Ai bei tempi (non molti anni fa) la farmacia rendeva anche oltre il 10% dei ricavi di vendita. Ciò significa che gli utili aziendali erano sufficienti a pagare il titolare, in modo che possiamo definire lauto, e questi poteva concedersi più di uno “sfizio” personale. Siccome nella tua posizione tu sei sia un “lavoratore” che un “investitore”, il tuo emolumento doveva (e deve) ricompensare queste tue due qualità. Non si tratta di avidità, ma è ciò che ti distingue sostanzialmente da un farmacista collaboratore. Quindi una parte dei guadagni rappresentano la retribuzione per il lavoro svolto e un’altra la remuneratività del capitale investito e del rischio d’impresa.

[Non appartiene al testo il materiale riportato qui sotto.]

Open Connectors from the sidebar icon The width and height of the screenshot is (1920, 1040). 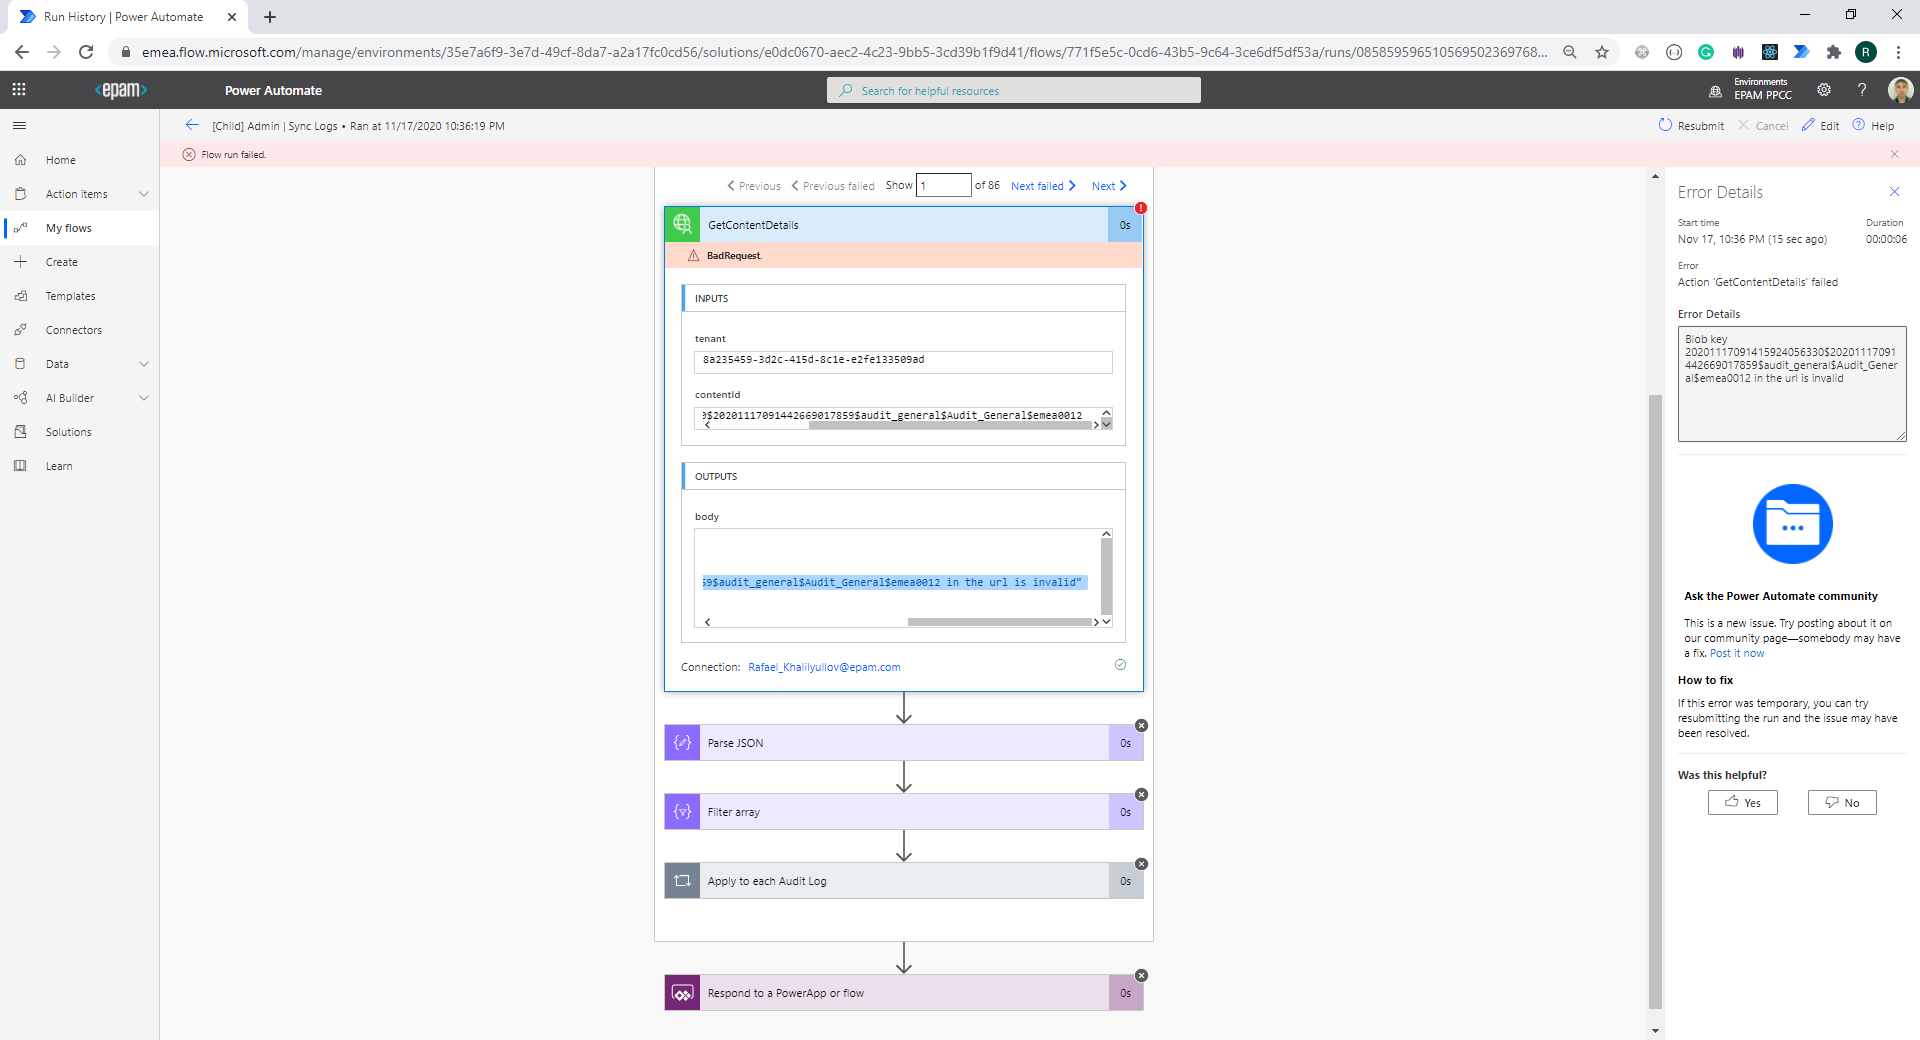click(21, 329)
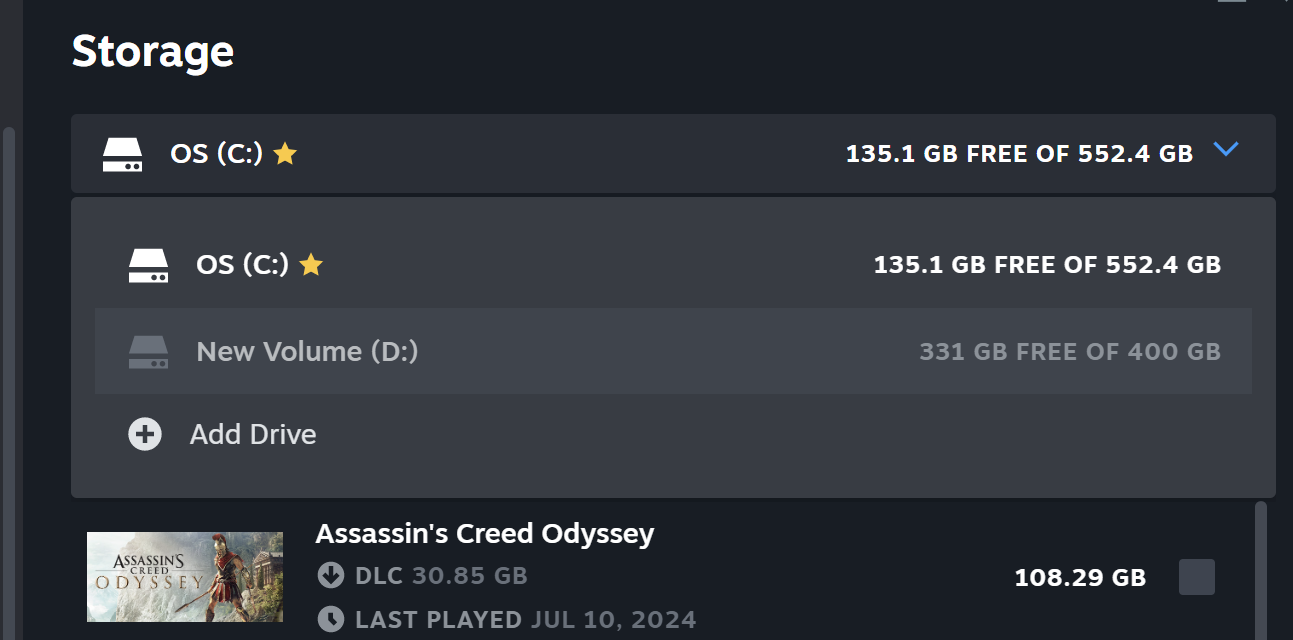The width and height of the screenshot is (1293, 640).
Task: Click the OS (C:) label in the selector header
Action: [x=216, y=154]
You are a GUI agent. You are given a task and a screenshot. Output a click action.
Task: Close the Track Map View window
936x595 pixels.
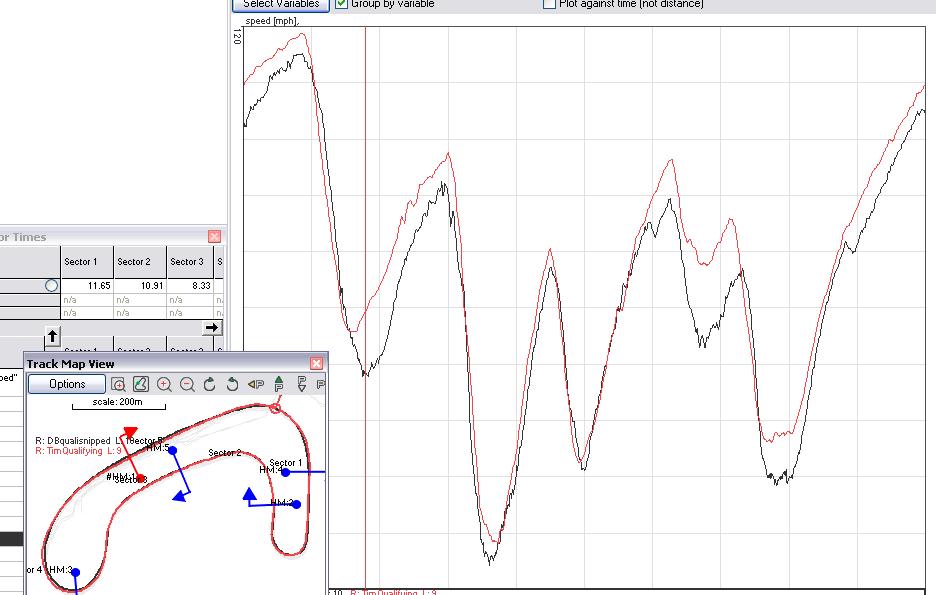point(317,363)
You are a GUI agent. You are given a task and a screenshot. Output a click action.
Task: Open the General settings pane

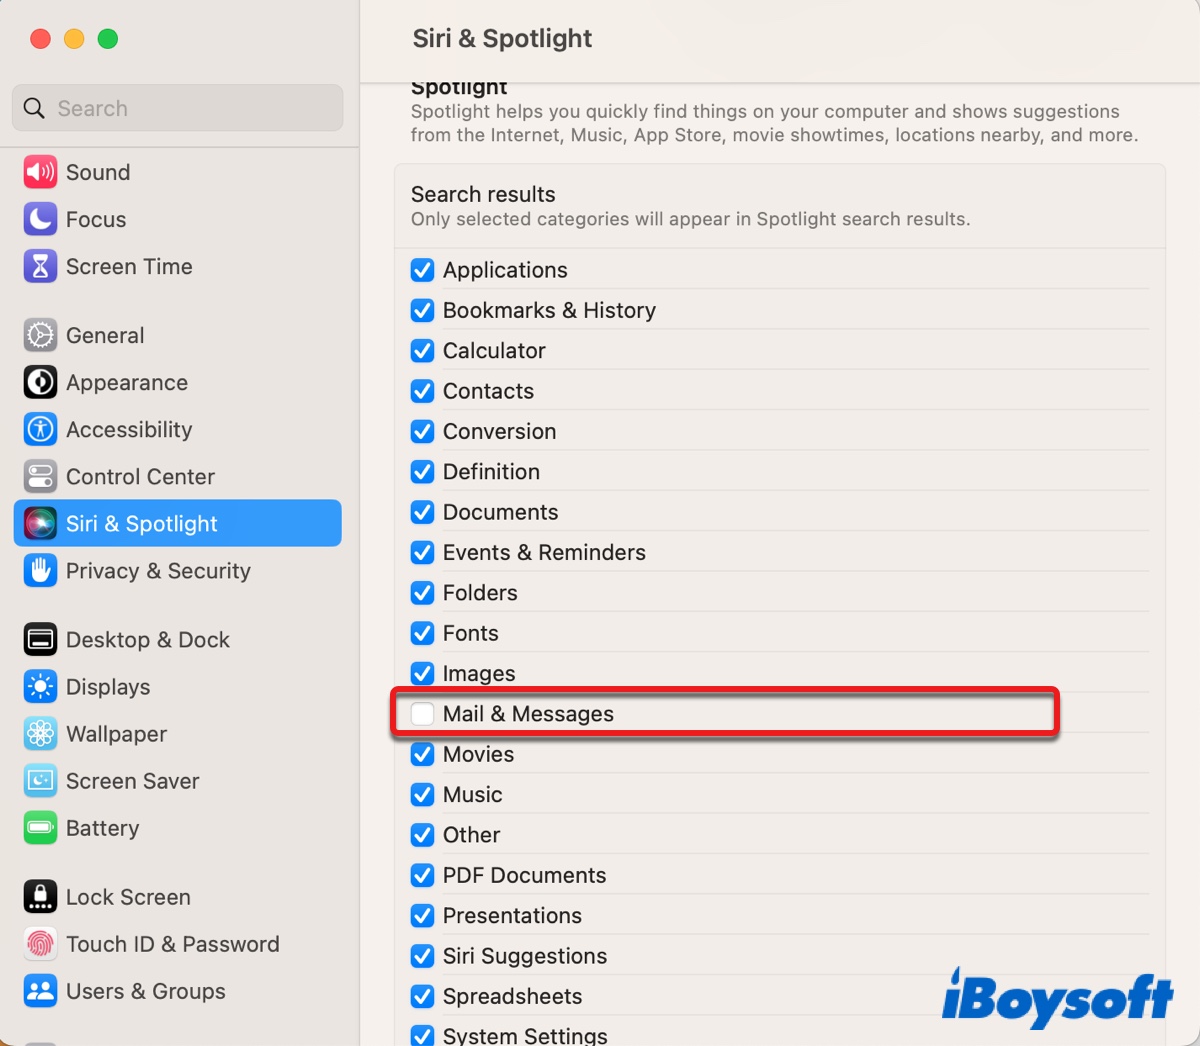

C’è da dire, e approfondiremo il tema nel capitolo relativo all’economia della farmacia, che i capitali personali investiti spesso sono davvero ridotti all’osso, prevalendo nettamente la componente costituita dal debito, e che sino ad oggi il rischio d’impresa per la farmacia italiana è davvero stato minimo. Prova ne è l’elevato valore a cui venivano e in minor misura oggi vengono compravendute le attività. Ma i capitali personali e il rischio rappresentano comunque componenti da prendere in considerazione, ancor più nei tempi attuali.

Nel frattempo la redditività media è scesa dal 10% alla metà ed oggi è consueto leggere nei bilanci profitti che non superano il 2-4% dei ricavi. È necessario, allora, chiedersi quanto la farmacia possa “pagare” il proprio titolare: non è più così scontato concedersi qualche “sfizio” e occorre stare molto più attenti di prima agli errori di efficacia e di efficienza nella gestione.